(Records for locating described items)
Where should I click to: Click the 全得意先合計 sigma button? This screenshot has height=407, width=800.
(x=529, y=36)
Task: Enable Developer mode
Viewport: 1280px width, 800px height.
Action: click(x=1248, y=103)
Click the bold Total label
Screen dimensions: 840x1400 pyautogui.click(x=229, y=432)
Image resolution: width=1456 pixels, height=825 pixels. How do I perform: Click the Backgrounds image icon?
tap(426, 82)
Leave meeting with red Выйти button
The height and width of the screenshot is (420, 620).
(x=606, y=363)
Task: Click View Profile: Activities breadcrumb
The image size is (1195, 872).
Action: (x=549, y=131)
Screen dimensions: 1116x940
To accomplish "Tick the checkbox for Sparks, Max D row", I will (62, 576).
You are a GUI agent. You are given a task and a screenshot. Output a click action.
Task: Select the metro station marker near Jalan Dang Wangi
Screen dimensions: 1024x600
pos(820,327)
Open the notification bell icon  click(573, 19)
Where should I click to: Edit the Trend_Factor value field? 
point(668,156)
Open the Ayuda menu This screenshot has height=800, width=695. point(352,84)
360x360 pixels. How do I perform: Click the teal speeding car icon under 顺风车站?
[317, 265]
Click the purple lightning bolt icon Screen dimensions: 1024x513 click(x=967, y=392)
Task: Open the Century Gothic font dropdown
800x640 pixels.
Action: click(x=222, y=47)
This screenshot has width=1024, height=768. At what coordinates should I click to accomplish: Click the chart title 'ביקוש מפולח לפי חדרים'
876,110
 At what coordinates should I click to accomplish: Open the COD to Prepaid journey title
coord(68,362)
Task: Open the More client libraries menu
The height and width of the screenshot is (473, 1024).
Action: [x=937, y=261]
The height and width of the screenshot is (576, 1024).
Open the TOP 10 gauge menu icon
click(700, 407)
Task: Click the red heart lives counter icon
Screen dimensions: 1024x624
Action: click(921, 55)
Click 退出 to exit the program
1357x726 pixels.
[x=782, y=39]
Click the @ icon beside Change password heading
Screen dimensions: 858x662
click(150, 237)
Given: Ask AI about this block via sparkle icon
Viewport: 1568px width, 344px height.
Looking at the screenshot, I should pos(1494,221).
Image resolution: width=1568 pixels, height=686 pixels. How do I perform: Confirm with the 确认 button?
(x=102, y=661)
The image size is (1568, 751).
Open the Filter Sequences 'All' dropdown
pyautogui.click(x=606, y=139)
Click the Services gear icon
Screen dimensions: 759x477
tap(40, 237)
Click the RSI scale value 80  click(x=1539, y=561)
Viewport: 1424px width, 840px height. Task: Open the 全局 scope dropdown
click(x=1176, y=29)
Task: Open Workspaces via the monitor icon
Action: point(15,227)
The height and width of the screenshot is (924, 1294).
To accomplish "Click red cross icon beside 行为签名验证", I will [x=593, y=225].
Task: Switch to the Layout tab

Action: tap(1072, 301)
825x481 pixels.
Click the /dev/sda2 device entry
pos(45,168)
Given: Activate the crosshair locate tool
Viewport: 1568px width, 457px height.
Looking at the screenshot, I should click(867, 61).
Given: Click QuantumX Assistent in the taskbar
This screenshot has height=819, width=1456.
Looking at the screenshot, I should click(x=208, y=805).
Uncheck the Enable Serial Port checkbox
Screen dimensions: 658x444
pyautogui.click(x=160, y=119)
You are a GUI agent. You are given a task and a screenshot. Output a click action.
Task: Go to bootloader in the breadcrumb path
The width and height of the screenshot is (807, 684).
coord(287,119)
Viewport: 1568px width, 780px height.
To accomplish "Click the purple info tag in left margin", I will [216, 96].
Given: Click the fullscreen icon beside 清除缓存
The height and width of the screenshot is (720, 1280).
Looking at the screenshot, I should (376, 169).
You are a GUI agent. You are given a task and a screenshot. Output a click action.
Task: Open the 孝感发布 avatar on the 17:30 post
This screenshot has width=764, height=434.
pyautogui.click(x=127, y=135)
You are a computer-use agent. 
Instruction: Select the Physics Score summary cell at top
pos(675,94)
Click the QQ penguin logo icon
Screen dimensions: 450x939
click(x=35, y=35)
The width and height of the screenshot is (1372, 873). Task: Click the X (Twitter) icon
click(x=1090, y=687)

**WRITTEN REQUEST**:
Please return the listing's lines unchanged, from the line with "Image resolution: width=1568" up to and including the last line of the listing.

**FULL ANSWER**:
Image resolution: width=1568 pixels, height=686 pixels. How do I perform: Confirm with the 确认 button?
(x=102, y=661)
The image size is (1568, 751).
Open the Filter Sequences 'All' dropdown
pyautogui.click(x=606, y=139)
Click the Services gear icon
Screen dimensions: 759x477
tap(40, 237)
Click the RSI scale value 80  click(x=1539, y=561)
Viewport: 1424px width, 840px height. Task: Open the 全局 scope dropdown
click(x=1176, y=29)
Task: Open Workspaces via the monitor icon
Action: point(15,227)
The height and width of the screenshot is (924, 1294).
To accomplish "Click red cross icon beside 行为签名验证", I will [x=593, y=225].
Task: Switch to the Layout tab

Action: tap(1072, 301)
825x481 pixels.
Click the /dev/sda2 device entry
pos(45,168)
Given: Activate the crosshair locate tool
Viewport: 1568px width, 457px height.
Looking at the screenshot, I should click(867, 61).
Given: Click QuantumX Assistent in the taskbar
This screenshot has height=819, width=1456.
Looking at the screenshot, I should click(x=208, y=805).
Uncheck the Enable Serial Port checkbox
Screen dimensions: 658x444
pyautogui.click(x=160, y=119)
You are a GUI agent. You are given a task and a screenshot. Output a click action.
Task: Go to bootloader in the breadcrumb path
The width and height of the screenshot is (807, 684).
coord(287,119)
Viewport: 1568px width, 780px height.
To accomplish "Click the purple info tag in left margin", I will [216, 96].
Given: Click the fullscreen icon beside 清除缓存
The height and width of the screenshot is (720, 1280).
Looking at the screenshot, I should (376, 169).
You are a GUI agent. You are given a task and a screenshot. Output a click action.
Task: Open the 孝感发布 avatar on the 17:30 post
This screenshot has width=764, height=434.
pyautogui.click(x=127, y=135)
You are a computer-use agent. 
Instruction: Select the Physics Score summary cell at top
pos(675,94)
Click the QQ penguin logo icon
Screen dimensions: 450x939
click(x=35, y=35)
The width and height of the screenshot is (1372, 873). Task: Click the X (Twitter) icon
click(x=1090, y=687)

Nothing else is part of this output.